**Passage to read**.
^^^^

In the quiet lanes of Srinagar, where winter fog softens the sharp edges of old houses, International Women’s Day arrives like a gentle reminder. It asks us to look again at the women who have lived among us—women who, without raising their voices to thunder, quietly moved the heavy stones of tradition aside so others could pass.
Lal Ded walked barefoot through the same streets we tread today. In the 14th century she left the shelter of marriage and family, chose plain wool over fine clothes, and spoke in verses so clear they still reach children in village schools. She taught that truth needs no permission, no curtain, no male guardian to be heard.
Centuries later Queen Didda held the throne through decades of plots and wars. A woman once dismissed because of a limp, she governed Kashmir with steady hands, outlived every challenger, and kept the kingdom whole. Her rule was not loud; it was enduring.
Habba Khatoon sang her sorrow beneath walnut trees rather than lock it inside four walls. Widowed young, barred by custom from remarrying, she turned private grief into songs that every Kashmiri mother still hums to her child. Her voice carried further than any decree.

^^^^

**Goals**.
(A) In the passage on Kashmiri women, in which century did Lal Ded leave the shelter of marriage and family?
(B) Please duplicate the part of the passage on Kashmiri women that begins at the words "In the quiet" and stops after "to be heard.".

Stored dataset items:

^^^^

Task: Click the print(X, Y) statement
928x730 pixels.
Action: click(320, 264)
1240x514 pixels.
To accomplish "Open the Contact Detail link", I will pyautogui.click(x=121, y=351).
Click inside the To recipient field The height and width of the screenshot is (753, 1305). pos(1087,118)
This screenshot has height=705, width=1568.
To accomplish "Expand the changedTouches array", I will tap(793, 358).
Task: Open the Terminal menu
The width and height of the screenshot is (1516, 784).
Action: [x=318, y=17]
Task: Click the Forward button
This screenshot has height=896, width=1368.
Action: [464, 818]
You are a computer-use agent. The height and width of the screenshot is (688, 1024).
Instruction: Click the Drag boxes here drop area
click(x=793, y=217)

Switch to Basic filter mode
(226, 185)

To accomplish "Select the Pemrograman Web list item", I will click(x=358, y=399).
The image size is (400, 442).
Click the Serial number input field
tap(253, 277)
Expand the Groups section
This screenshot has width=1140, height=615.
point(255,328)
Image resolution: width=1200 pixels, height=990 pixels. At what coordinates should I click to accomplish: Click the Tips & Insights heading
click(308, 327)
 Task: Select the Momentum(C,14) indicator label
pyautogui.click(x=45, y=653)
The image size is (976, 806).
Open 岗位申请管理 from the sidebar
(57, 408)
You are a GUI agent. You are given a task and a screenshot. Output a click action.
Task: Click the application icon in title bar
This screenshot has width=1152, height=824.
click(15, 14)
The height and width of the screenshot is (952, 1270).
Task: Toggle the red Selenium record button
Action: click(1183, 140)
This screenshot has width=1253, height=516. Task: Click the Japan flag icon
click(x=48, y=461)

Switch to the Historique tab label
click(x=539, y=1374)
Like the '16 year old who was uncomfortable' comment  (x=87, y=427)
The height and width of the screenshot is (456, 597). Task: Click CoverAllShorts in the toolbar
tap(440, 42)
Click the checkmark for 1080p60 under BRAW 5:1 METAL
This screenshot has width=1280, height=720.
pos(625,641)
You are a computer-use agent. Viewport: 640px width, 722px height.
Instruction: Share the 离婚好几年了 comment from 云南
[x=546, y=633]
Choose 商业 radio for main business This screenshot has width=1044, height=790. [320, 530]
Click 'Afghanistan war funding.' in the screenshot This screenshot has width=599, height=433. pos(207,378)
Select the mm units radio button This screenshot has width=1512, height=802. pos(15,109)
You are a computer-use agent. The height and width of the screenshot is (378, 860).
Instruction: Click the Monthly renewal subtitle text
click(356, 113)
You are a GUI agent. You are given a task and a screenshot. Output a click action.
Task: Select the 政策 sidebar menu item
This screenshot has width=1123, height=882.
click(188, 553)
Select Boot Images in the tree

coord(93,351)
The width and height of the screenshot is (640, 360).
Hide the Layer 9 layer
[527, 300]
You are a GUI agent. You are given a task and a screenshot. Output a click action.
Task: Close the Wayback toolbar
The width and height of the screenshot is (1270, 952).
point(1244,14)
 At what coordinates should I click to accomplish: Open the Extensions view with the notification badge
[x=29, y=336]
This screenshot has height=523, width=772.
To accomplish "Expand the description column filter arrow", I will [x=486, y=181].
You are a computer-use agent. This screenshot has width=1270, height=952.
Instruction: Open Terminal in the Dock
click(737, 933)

^^^^

**Solutions**.
(A) The 14th century.

(B)
In the quiet lanes of Srinagar, where winter fog softens the sharp edges of old houses, International Women’s Day arrives like a gentle reminder. It asks us to look again at the women who have lived among us—women who, without raising their voices to thunder, quietly moved the heavy stones of tradition aside so others could pass.
Lal Ded walked barefoot through the same streets we tread today. In the 14th century she left the shelter of marriage and family, chose plain wool over fine clothes, and spoke in verses so clear they still reach children in village schools. She taught that truth needs no permission, no curtain, no male guardian to be heard.